___ DATASET ROWS

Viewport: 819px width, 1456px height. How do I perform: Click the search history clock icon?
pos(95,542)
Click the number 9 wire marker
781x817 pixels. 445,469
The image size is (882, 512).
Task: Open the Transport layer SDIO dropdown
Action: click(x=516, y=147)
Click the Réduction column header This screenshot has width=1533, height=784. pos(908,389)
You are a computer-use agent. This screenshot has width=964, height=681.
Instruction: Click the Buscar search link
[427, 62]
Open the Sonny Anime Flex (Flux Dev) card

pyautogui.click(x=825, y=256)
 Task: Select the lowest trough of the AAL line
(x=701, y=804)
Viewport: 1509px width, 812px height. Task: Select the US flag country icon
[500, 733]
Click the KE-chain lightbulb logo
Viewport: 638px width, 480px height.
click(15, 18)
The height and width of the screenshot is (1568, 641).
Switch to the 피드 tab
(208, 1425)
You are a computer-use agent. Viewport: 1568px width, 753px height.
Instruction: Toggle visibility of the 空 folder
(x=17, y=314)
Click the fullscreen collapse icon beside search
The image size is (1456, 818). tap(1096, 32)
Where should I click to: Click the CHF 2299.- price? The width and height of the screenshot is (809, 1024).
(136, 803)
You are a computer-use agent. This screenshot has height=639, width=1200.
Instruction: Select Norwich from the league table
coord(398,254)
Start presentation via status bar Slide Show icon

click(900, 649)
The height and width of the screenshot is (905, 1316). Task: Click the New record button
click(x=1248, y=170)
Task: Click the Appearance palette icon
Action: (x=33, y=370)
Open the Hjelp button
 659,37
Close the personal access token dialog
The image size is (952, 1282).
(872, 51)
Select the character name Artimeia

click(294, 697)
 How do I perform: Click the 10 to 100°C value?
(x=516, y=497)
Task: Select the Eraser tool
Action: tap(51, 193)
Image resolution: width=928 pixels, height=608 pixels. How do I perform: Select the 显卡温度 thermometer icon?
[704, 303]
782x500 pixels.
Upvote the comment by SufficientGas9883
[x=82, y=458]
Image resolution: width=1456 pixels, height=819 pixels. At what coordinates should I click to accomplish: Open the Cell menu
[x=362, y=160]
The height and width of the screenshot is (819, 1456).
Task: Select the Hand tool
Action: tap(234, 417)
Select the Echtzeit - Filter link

______

:: WHAT IS ASKED ::
Put every line of the data above into a Markdown table with the columns Row and Line, numbering the rows in order and skipping blank lines.

:: EXERCISE ANSWER ::
| Row | Line |
|---|---|
| 1 | Viewport: 819px width, 1456px height. How do I perform: Click the search history clock icon? |
| 2 | pos(95,542) |
| 3 | Click the number 9 wire marker |
| 4 | 781x817 pixels. 445,469 |
| 5 | The image size is (882, 512). |
| 6 | Task: Open the Transport layer SDIO dropdown |
| 7 | Action: click(x=516, y=147) |
| 8 | Click the Réduction column header This screenshot has width=1533, height=784. pos(908,389) |
| 9 | You are a computer-use agent. This screenshot has width=964, height=681. |
| 10 | Instruction: Click the Buscar search link |
| 11 | [427, 62] |
| 12 | Open the Sonny Anime Flex (Flux Dev) card |
| 13 | pyautogui.click(x=825, y=256) |
| 14 |  Task: Select the lowest trough of the AAL line |
| 15 | (x=701, y=804) |
| 16 | Viewport: 1509px width, 812px height. Task: Select the US flag country icon |
| 17 | [500, 733] |
| 18 | Click the KE-chain lightbulb logo |
| 19 | Viewport: 638px width, 480px height. |
| 20 | click(15, 18) |
| 21 | The height and width of the screenshot is (1568, 641). |
| 22 | Switch to the 피드 tab |
| 23 | (208, 1425) |
| 24 | You are a computer-use agent. Viewport: 1568px width, 753px height. |
| 25 | Instruction: Toggle visibility of the 空 folder |
| 26 | (x=17, y=314) |
| 27 | Click the fullscreen collapse icon beside search |
| 28 | The image size is (1456, 818). tap(1096, 32) |
| 29 | Where should I click to: Click the CHF 2299.- price? The width and height of the screenshot is (809, 1024). |
| 30 | (136, 803) |
| 31 | You are a computer-use agent. This screenshot has height=639, width=1200. |
| 32 | Instruction: Select Norwich from the league table |
| 33 | coord(398,254) |
| 34 | Start presentation via status bar Slide Show icon |
| 35 | click(900, 649) |
| 36 | The height and width of the screenshot is (905, 1316). Task: Click the New record button |
| 37 | click(x=1248, y=170) |
| 38 | Task: Click the Appearance palette icon |
| 39 | Action: (x=33, y=370) |
| 40 | Open the Hjelp button |
| 41 |  659,37 |
| 42 | Close the personal access token dialog |
| 43 | The image size is (952, 1282). |
| 44 | (872, 51) |
| 45 | Select the character name Artimeia |
| 46 | click(294, 697) |
| 47 |  How do I perform: Click the 10 to 100°C value? |
| 48 | (x=516, y=497) |
| 49 | Task: Select the Eraser tool |
| 50 | Action: tap(51, 193) |
| 51 | Image resolution: width=928 pixels, height=608 pixels. How do I perform: Select the 显卡温度 thermometer icon? |
| 52 | [704, 303] |
| 53 | 782x500 pixels. |
| 54 | Upvote the comment by SufficientGas9883 |
| 55 | [x=82, y=458] |
| 56 | Image resolution: width=1456 pixels, height=819 pixels. At what coordinates should I click to accomplish: Open the Cell menu |
| 57 | [x=362, y=160] |
| 58 | The height and width of the screenshot is (819, 1456). |
| 59 | Task: Select the Hand tool |
| 60 | Action: tap(234, 417) |
| 61 | Select the Echtzeit - Filter link |